Elegy on the Letter-Rack

page 23

Elegy on the Letter-Rack

Sob, ye chill winds that stir Parnassus' trees
And keep the muses in with shaking knees,
Let fall your tear-drops down each muse's back,
T' evoke her long-drawn howl;
Then dry them nicely with a decent towel,
And beg their sorrows for the letter-rack.

There was a time long past—now labeled
Then, A time when modest maids and gallant men
Gathered in equal numbers round the rack,
Drew out their notes—and stood politely back.
No nervous undergrad, however small,
Stood disconcerted far across the hall,
Desiring, with the passion of despair,
The little letter which he knew was there.

Put the late advent of the Woman's day
Has spirited those joyful times away.
The clock now strikes, and like a winter squall,
A female host descends upon the hall.
Around the rack they take their martial stand,
Like soldiers, and deploy on either hand,
Until extended far as eye can see,
A mass of women—ranged immovably.
And should one man attempt an entrance there,
Their solid phalanx bids that man beware!

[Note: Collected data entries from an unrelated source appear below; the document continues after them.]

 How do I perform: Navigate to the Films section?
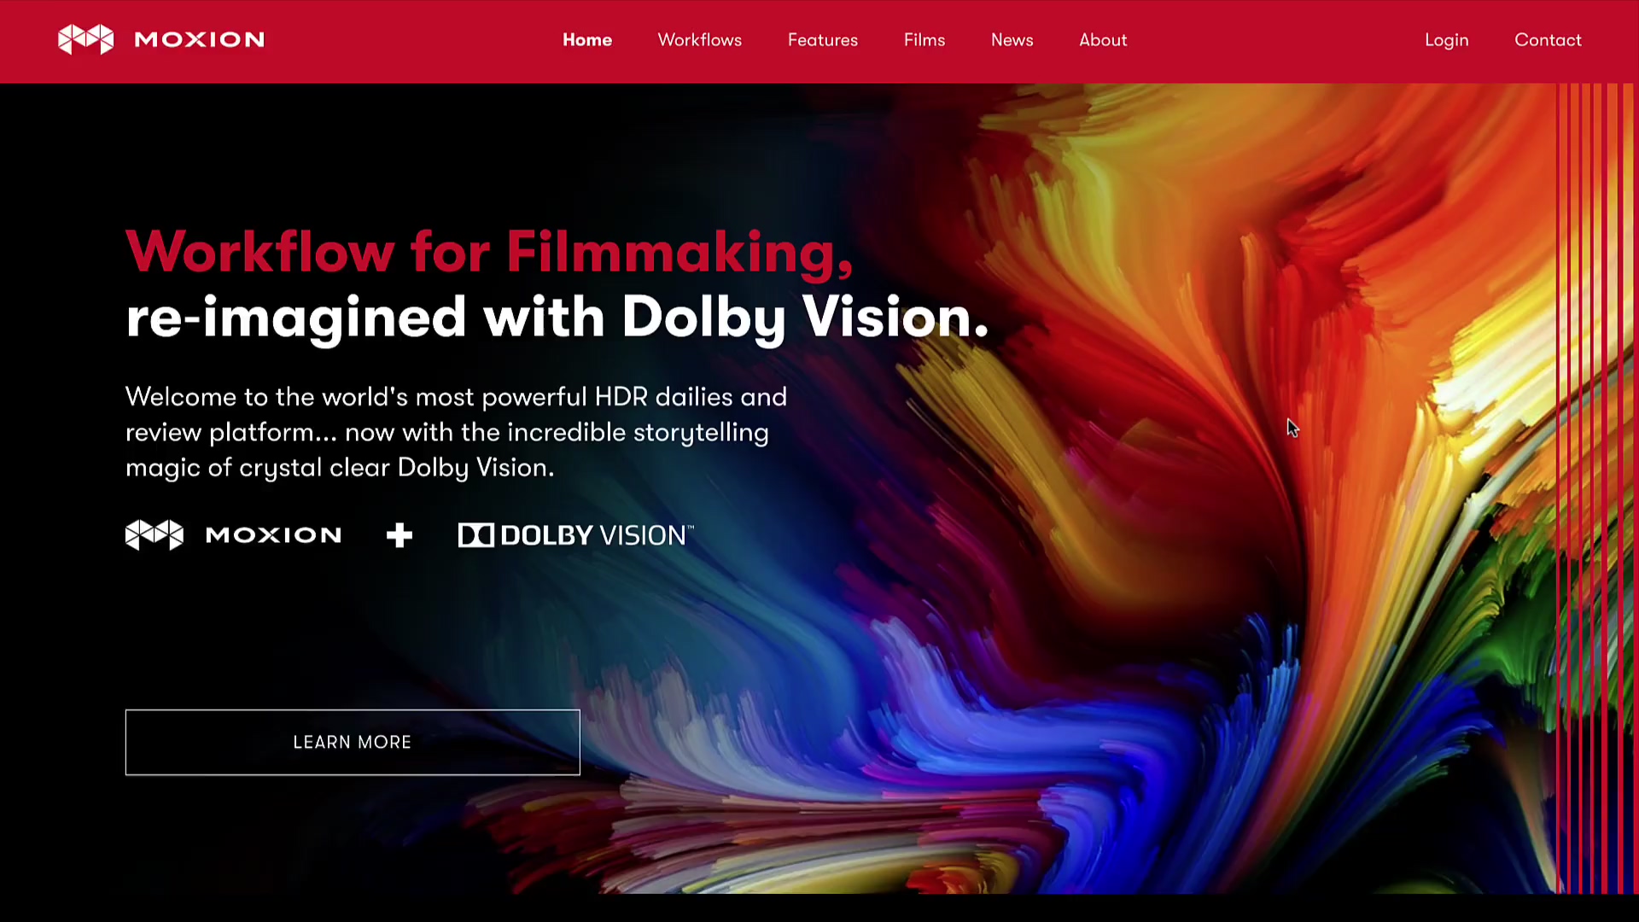click(924, 40)
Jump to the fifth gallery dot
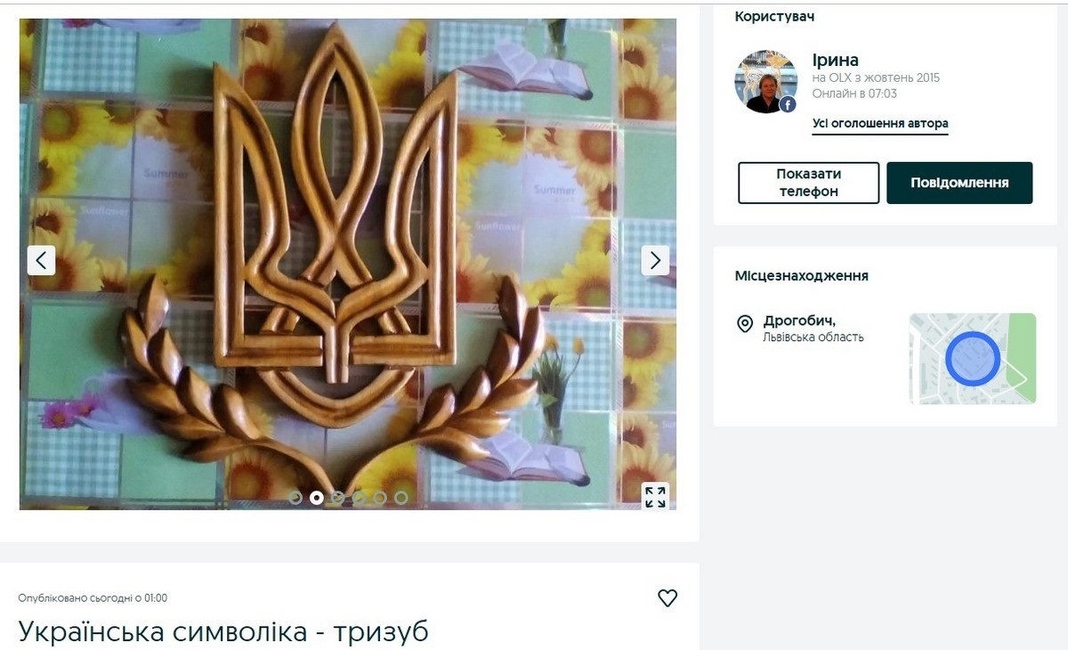Image resolution: width=1068 pixels, height=650 pixels. click(380, 498)
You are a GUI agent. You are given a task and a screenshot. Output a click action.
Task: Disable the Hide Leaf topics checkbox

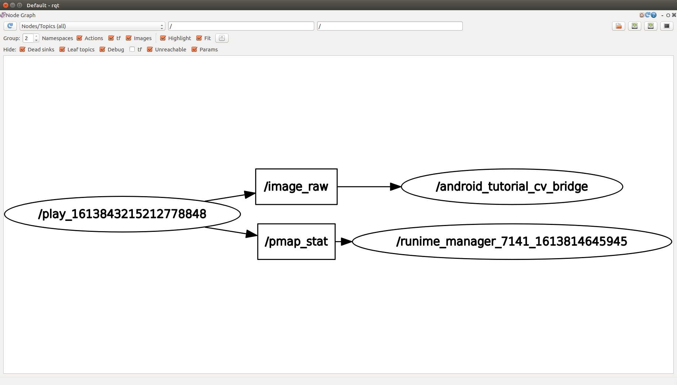coord(62,50)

What then avails the small embarrassed cough
Of the lone male approaching blushingly?
Should he but stammer weakly, "Pardon me,"
His head is bitten off;
And the one thing he gave his life to see—
His draper's bill for clothing ready made—
Remains unwept, unhonoured, and unpaid.

And, more to keep the timorous man away,
No peaceful silence rules their deep array,
But a vast, high-toned roar pervades that clime.
Much like the noise of fowls at feeding time.
While with their tumult all the hall is full.
Their several letters from the rack they pull;
And men, ejected from their rightful places,
Have nought to pull but long, despairing faces.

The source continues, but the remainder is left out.